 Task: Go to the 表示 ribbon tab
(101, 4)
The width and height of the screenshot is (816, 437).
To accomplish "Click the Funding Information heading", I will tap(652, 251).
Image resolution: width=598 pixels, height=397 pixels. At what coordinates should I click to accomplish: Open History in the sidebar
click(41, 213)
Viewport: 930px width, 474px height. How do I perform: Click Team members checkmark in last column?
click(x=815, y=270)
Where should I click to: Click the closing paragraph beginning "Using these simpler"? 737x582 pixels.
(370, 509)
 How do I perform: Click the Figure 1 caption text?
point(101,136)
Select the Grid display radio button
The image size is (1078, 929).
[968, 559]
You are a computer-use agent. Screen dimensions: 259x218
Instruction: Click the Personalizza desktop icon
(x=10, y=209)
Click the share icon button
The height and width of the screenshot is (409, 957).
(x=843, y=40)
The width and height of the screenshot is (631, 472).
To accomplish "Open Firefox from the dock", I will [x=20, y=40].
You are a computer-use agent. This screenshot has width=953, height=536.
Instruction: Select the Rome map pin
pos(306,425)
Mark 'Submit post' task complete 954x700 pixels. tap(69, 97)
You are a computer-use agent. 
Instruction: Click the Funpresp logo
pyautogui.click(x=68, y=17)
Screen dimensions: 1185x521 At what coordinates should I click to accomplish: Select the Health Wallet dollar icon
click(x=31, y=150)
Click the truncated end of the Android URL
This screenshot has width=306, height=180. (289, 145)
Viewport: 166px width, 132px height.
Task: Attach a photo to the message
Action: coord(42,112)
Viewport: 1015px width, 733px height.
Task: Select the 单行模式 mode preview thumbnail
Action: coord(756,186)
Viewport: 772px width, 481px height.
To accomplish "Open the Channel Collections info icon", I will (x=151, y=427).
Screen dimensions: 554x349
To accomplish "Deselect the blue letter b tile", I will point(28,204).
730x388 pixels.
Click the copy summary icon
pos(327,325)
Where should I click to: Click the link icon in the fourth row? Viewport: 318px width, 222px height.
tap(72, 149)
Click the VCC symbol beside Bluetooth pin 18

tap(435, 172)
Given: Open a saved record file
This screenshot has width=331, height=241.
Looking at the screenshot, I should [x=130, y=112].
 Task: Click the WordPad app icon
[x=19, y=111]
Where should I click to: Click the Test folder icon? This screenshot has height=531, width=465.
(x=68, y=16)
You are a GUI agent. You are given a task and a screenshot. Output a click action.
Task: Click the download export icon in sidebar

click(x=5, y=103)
........
Work request
Copy all lines of the records in which the string "computer" can be found.

Expected answer
You are a computer-use agent. Screen dimensions: 259x218
You are a computer-use agent. This screenshot has width=953, height=536.
You are a computer-use agent. 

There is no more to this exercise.